Si un cadre est au chômage depuis plus de 6 mois, les recruteurs vont analyser pourquoi. Ils écarteront les profils :

  • Qui n’ont pas (plus) confiance en eux
  • Qui attendent que la solution leur vienne toute seule
  • Qui ne veulent faire aucune concession
  • Qui ne veulent pas comprendre que les attentes du marché évoluent et refusent de s’adapter

 

Une période d’inactivité peut et doit s’expliquer de manière simple.

Lors d’un entretien de recrutement il convient d’en parler, sans honte ni culpabilité. Les accidents de parcours arrivent, ce n’est pas une fatalité. Il est préférable d’en parler avant que le recruteur ne pose la question, ceci montre que l’on assume sa situation et que l’on ne craint pas d’en parler.

Il est inutile de mentir, les recruteurs détectent les anomalies. Il est nécessaire de démontrer ses efforts pour retrouver un emploi, sa stratégie de recherche et son projet professionnel. Vous avez eu besoin de prendre du recul après une expérience éprouvante, vous avez eu des projets personnels, vous avez activement chercher un poste mais sur des entreprises et des fonctions ciblées,etc. Voici nombres d’activités.

Il faut éviter les commentaires dépréciatifs sur les entreprises et leur incapacité à gérer leur recrutement. Les personnes qui se montrent aigries ne sont pas embauchées.

Régulièrement les candidats ne savent pas présenter leurs actions ou projets pour retrouver un emploi. Ainsi, un projet de création d’entreprise, de voyage autour du monde, le dépôt d’un brevet, une formation certifiante ou diplômante, un congé parental, peuvent être présentés positivement et être accueilli de la même manière par les recruteurs. Tout dépend de la dimension « marketing » que l’on peut mettre en avant afin de séduire.

Une période d’activité non rémunérée peut être valorisée efficacement et mettre en avant des traits de caractère et des qualités recherchés par les entreprises :

  • Le refus de se laisser aller
  • La mise en œuvre de projets (même personnels)
  • L’action
  • La transmission de compétences
  • Le bénévolat
  • La créativité

 

Les recruteurs recherchent des personnes qui prennent leur vie en mains.

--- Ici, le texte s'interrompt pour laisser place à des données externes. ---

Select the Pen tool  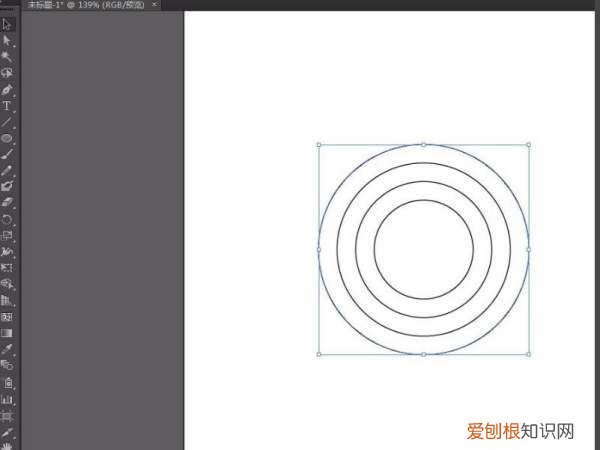[7, 89]
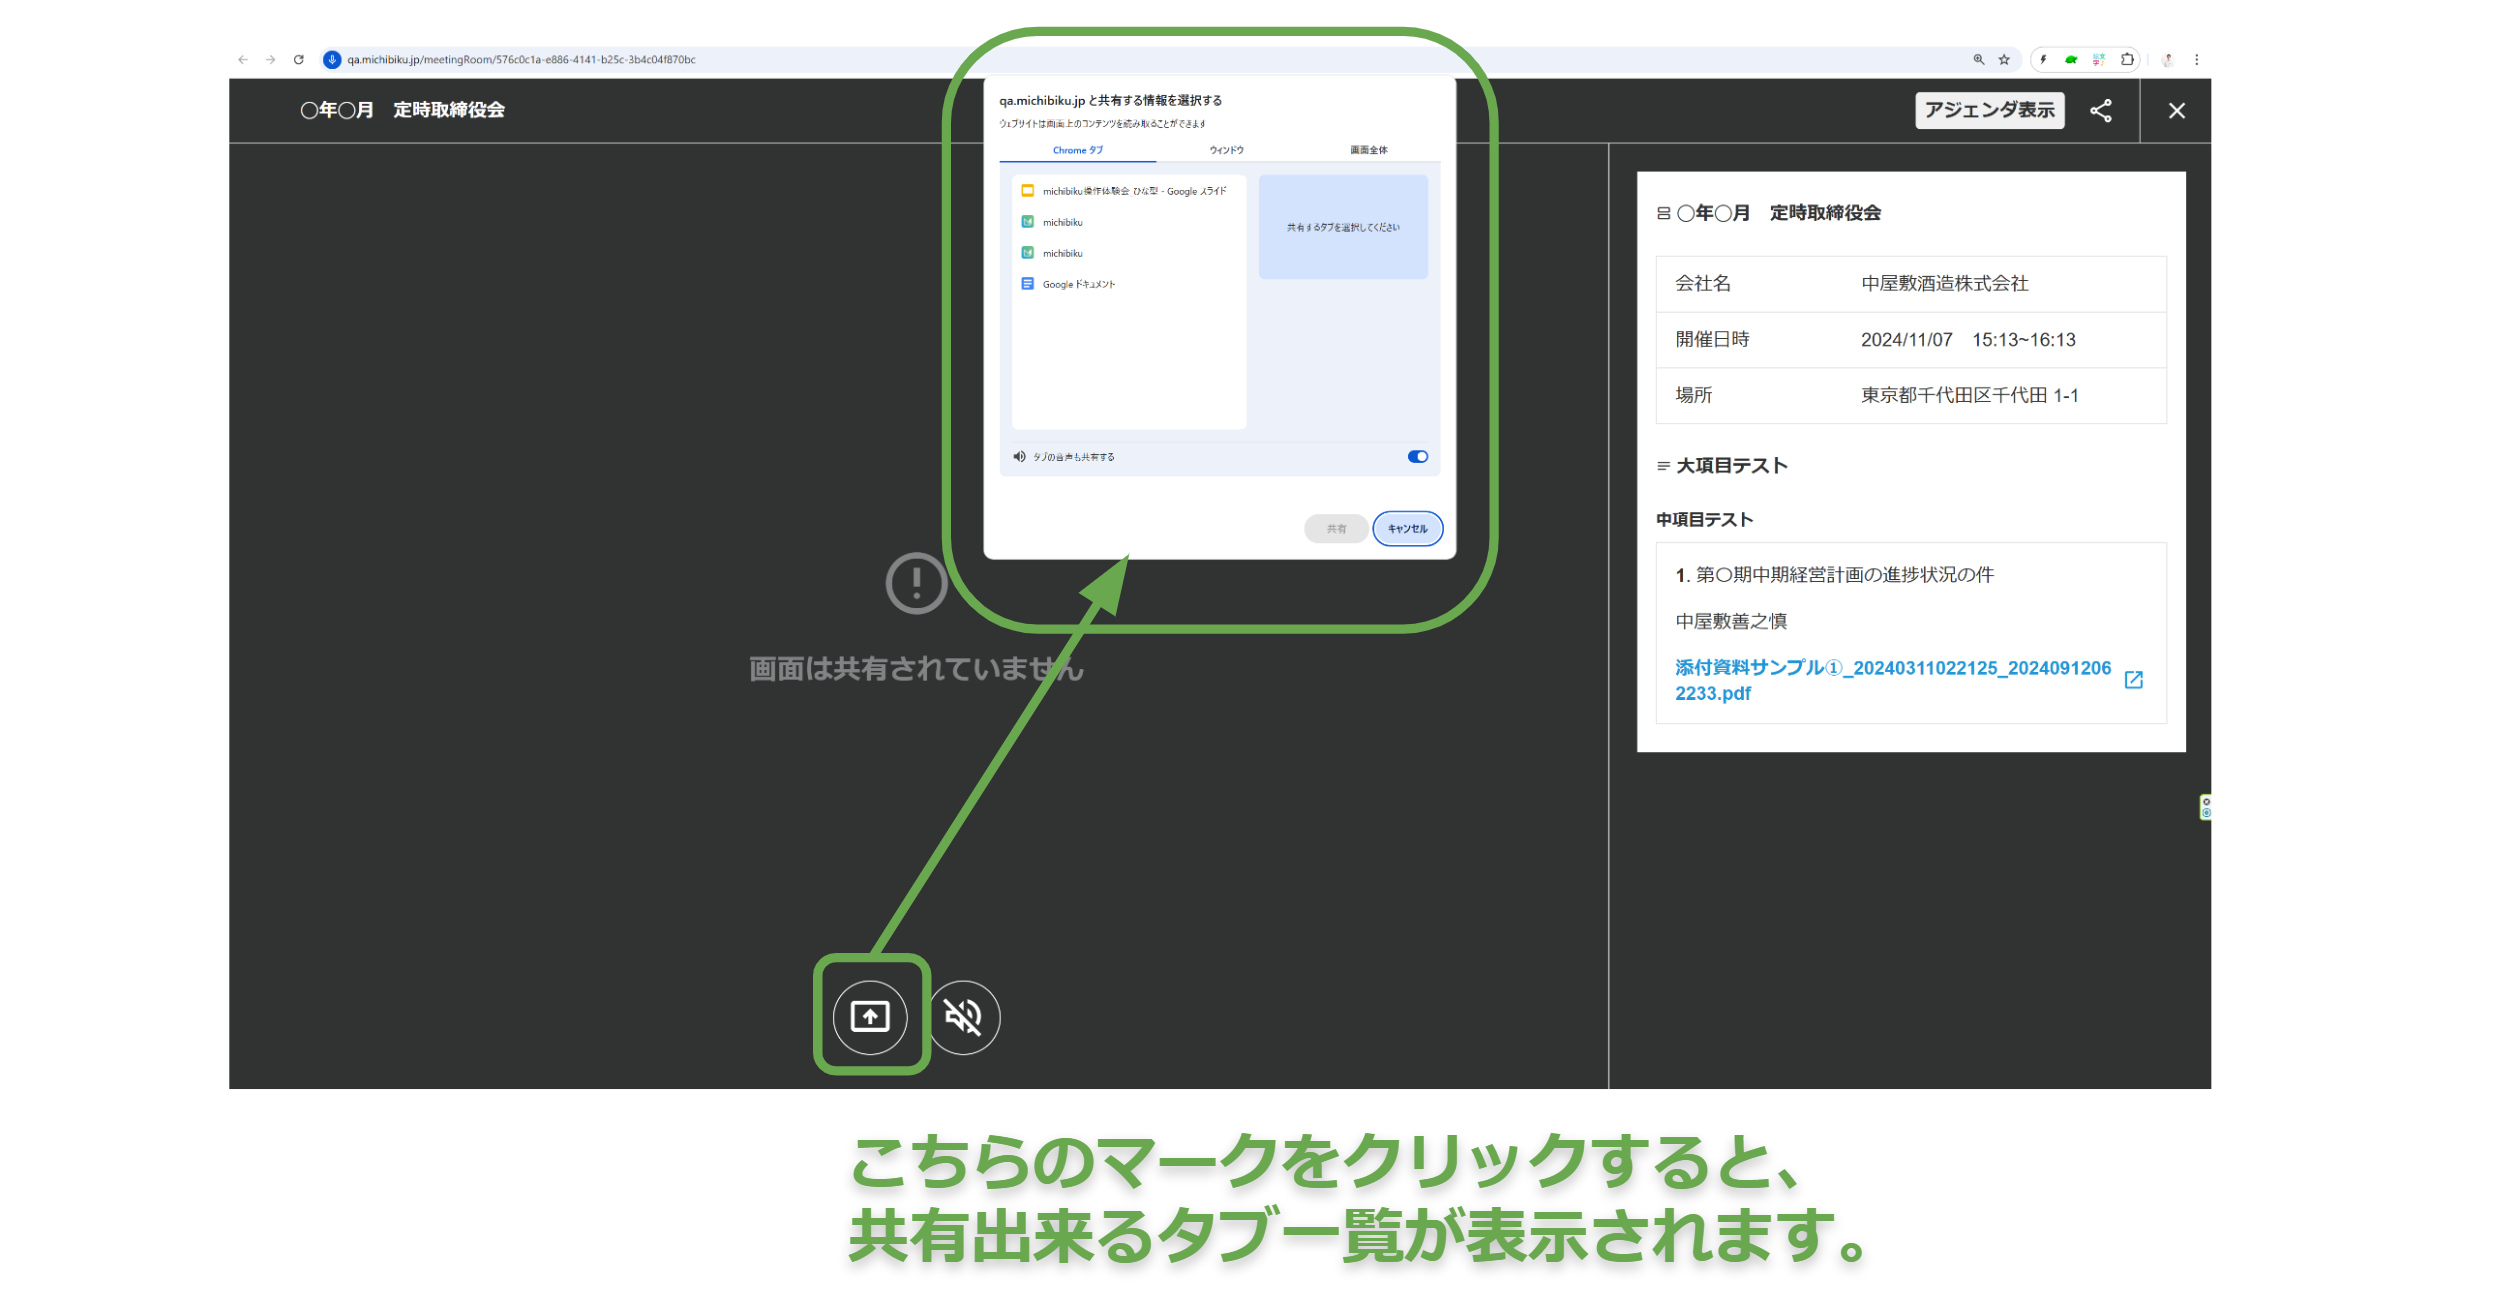The height and width of the screenshot is (1310, 2499).
Task: Click the share icon in meeting header
Action: click(x=2100, y=111)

Lors des entretiens, même si les périodes d’inactivités sont longues, le candidat doit mettre en avant les points forts de ses expériences et de ses compétences. Ensuite, il doit montrer ses ambitions et les moyens qu’il est prêt à engager pour parvenir à les atteindre.

Ce qu’il faut éviter :

  • Inventer des expériences dans son CV
  • Se plaindre
  • Faire état de stages de retour à l’emploi ou de formations de complaisance sans rapport avec le poste ciblé.

En conclusion : Le chômage n’est pas une fatalité. Rechercher un emploi n’est pas une tare. La posture en entretien doit être positive, constructive et ambitieuse. Si le doute s’insinue dans votre tête, parlez-en rapidement avec votre entourage afin de retrouver de la confiance et de l’énergie. On ne retrouve pas un emploi sans confiance en soi.